Australia-based Telix Pharmaceuticals has filed with the U.S. Securities and Exchange Commission (SEC) to list its ordinary shares and trade on the Nasdaq under the ticker symbol “TLX.”
Telix is not proposing to raise capital or issue any new shares, it said.
The proposed Nasdaq listing is expected to be established as a Level II American Depositary Receipt (ADR) program, according to Telix. Trading of the shares is expected to take place after the SEC and Nasdaq have completed their review process and following the effectiveness of the registration statement, the company said, adding it plans to retain its primary listing for its ordinary shares on the Australian Securities Exchange (ASX) for the foreseeable future.
At the same time, Telix provided a third-quarter 2024 business update. For the quarter (end-September 30), Telix reported:
Total revenue of approximately $135 million ($201 million AUD), primarily generated from sales of Telix’s prostate cancer imaging product Illuccix in its precision medicine (Px) business unit. The revenue represents an increase of 55% on the prior corresponding quarter (Q3 2023: $87 million ($133 million AUD).

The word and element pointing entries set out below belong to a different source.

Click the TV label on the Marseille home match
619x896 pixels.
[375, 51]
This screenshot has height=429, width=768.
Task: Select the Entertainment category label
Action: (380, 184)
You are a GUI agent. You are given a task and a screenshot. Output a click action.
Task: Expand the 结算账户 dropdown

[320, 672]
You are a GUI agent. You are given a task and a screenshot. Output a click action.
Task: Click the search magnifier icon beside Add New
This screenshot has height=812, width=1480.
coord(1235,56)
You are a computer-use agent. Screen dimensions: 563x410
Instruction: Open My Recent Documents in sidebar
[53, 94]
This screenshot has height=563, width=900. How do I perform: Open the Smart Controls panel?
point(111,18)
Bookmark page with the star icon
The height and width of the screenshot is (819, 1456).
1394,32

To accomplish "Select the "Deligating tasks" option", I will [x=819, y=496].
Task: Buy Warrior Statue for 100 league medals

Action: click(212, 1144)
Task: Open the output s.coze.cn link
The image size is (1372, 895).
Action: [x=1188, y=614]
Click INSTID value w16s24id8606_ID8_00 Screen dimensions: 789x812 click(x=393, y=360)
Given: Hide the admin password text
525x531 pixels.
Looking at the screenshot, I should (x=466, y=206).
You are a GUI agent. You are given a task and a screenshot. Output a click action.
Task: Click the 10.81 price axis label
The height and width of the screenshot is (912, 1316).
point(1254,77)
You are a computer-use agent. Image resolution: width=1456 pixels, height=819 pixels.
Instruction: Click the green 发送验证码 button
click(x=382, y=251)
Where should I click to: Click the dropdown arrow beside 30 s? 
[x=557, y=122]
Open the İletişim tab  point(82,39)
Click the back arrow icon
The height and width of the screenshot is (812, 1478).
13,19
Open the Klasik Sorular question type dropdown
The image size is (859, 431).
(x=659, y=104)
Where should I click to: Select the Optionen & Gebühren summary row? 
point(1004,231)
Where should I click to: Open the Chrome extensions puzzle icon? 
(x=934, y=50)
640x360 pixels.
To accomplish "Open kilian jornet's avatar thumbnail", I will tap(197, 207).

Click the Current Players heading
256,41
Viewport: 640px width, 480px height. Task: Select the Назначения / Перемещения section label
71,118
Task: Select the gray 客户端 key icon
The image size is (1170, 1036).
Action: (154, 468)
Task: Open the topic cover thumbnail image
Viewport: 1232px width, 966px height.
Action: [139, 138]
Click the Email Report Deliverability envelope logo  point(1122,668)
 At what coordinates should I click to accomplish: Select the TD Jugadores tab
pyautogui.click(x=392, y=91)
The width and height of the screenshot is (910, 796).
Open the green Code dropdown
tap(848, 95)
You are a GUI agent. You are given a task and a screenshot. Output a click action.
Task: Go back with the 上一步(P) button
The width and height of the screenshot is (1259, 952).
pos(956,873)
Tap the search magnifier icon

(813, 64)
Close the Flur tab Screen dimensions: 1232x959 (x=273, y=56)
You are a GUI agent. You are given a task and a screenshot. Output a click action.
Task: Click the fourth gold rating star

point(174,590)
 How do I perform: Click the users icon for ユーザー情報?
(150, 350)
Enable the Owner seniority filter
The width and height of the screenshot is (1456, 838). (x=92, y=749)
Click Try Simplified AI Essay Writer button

U.S. Illuccix sales generated $131 million ($195 million AUD). The company plans a business reorganization to align operations across four business units. The updated business model comprises Therapeutics, Precision Medicine (Diagnostics), Lightpoint (MedTech), and Telix Manufacturing Solutions (TMS).The majority of Telix’s employees are now based in the U.S., the company said.